Motorola also managed to outshine custom ROMs and forks based on AOSP.
Android Open Source Project is a curious beast. It’s completely free and devoid of any and all of Google’s financial pipelines (i.e. metadata and advertising revenue) and it has been altered to create splinter OS variants like Amazon’s FireOS or CyanogenMod. The latter in particular, while requiring root access to the device, is adored by many tech enthusiasts for endowing additional functionality and customization to Android, all of it of the user’s choosing.
Still, not everyone wants to – or knows how to – root their device. Many more don’t even know about the very concept of rooting. Yet, even if one were to compile all the benefits of CyanogenMod, or Paranoid Android, or any number of the other splinter factions, arguably none of them would be able to go head-to-head with Motorola.
Motorola has created what just might be the ultimate build of Android, at least as far as top tier products go: form and functionality while still staying true to the root cause. In doing so, Motorola has therefore created a product that actually transcends the very core on which it is based.
More than just software: Moto Maker
Without a doubt, the compliment to the UI enhancements seen in Motorola products is the existence of Moto Maker. This online customization system allows users to design the product to their liking: everything from the front bezel color to the rear battery cover material to various accents on the product to the startup screen and storage capacity. There are hundreds of possible combinations, and starting with the just-announced Moto G (2015), it’s now available for mid-priced models as well.
Moto Maker is an unmatched service that truly allows one to make and design a product that fits their image. Even Google’s own Nexus 6 could have benefited from Moto Maker custom-built crafting; a squandered opportunity indeed given who made the product.
Motorola has truly managed to turn around its product lines since the early days of Android. In one sense, it offers a series of phones that are cheaper than many big rivals. This itself is good. But whereas some OEMs would then start to skin the system in order to provide over-the-top visually differentiated content, Motorola basically turned a blind eye to such an idea. Instead, it opted to make clear-cutting, non-invasive alterations to the core AOSP that arguably provide more intuitive functionality than many rivals who include all but the proverbial kitchen sink.
As if this wasn’t enough, the Moto Maker program allows those in key markets to basically design their phone themselves. Whereas some competitors had offered such services as laser engraving for a message in the past, that is but one of the options Motorola allows for. The ability to color coordinate (or not for that matter) means that the customer is king. It means you decide what you want, you decide what you will buy, and you decide how others will perceive your product.

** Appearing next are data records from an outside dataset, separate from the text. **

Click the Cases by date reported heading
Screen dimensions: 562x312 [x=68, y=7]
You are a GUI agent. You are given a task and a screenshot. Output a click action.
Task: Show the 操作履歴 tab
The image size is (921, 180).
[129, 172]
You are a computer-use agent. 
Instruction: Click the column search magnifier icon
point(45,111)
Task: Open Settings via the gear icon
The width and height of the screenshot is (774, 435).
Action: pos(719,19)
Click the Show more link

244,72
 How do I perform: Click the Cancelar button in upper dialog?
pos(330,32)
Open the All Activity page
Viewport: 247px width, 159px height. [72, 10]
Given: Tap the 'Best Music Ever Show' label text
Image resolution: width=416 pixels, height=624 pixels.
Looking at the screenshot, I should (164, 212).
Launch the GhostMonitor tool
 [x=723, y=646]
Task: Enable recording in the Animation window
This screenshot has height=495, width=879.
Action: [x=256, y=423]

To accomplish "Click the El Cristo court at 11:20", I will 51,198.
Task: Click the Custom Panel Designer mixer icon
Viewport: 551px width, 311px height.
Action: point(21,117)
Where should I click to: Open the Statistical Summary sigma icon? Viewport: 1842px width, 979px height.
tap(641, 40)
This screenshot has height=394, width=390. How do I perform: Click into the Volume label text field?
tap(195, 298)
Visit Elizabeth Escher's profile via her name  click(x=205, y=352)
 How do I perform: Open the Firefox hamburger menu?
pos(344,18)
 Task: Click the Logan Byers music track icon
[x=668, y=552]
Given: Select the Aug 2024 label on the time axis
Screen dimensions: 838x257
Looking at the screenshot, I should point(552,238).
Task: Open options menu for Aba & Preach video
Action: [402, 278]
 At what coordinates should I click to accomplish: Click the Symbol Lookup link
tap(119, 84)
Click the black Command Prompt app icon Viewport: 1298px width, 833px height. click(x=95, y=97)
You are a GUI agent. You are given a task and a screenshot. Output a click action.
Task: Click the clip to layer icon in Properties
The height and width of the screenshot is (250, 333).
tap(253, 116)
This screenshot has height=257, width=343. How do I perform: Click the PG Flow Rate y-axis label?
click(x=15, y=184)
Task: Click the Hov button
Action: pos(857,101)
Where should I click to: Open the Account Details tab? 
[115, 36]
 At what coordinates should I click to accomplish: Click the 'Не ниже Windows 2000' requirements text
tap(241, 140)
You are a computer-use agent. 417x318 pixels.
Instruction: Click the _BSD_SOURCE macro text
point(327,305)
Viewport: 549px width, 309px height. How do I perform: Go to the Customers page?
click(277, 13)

In one sense, it’s surprising no one has yet copied Motorola’s interesting take on making mobiles; the prospect of a customized Galaxy S6 Edge, for example, would be a very nice idea. Still, due to Motorola’s smaller market share and sales, it can afford to offer a service like the Moto Maker given there is far less risk and overhead involved. The fact that a product like the Moto X can be produced so brilliantly despite the OEM’s changing ownership three times in the past few years is impressive in and of itself.
Whatever the case may be however, the end result is a product – and company – like no other.